* _Problem_
Copy out each line of the data that holds the string "account".

Collected data entries
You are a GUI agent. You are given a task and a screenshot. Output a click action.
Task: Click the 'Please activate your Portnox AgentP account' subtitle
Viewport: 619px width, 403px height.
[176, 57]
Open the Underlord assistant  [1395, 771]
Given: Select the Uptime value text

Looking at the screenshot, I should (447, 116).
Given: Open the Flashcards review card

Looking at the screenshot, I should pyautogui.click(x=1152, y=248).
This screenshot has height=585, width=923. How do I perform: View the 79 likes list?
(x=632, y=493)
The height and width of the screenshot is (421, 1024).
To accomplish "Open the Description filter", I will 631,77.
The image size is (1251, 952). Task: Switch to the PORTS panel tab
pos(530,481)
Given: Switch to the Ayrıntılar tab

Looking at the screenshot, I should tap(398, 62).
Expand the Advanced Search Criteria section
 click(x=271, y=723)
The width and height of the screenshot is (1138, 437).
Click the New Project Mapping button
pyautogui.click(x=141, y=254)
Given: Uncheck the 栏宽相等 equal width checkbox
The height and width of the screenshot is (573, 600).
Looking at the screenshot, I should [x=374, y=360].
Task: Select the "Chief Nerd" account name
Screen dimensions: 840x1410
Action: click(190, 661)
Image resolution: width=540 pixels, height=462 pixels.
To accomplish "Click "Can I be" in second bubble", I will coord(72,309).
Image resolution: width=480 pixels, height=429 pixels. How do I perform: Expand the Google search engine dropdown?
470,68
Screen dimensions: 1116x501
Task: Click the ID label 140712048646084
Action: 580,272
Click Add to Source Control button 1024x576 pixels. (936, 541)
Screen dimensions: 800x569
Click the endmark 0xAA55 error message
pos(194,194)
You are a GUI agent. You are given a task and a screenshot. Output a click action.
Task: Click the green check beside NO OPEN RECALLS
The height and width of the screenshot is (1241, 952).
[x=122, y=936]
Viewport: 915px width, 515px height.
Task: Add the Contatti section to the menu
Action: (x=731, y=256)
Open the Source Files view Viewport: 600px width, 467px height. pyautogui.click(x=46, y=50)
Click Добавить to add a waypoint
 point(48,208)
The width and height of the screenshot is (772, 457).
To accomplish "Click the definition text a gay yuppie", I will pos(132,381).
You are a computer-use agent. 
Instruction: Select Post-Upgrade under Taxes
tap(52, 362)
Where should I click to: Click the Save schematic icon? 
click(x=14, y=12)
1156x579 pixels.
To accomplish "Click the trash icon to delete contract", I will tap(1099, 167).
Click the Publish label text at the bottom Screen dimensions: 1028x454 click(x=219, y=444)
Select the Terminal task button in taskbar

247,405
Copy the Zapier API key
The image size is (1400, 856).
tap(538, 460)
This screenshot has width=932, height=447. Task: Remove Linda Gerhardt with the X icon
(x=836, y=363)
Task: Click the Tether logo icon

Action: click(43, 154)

* _Finished task_
Task: Click the 'Please activate your Portnox AgentP account' subtitle
Task: Select the "Chief Nerd" account name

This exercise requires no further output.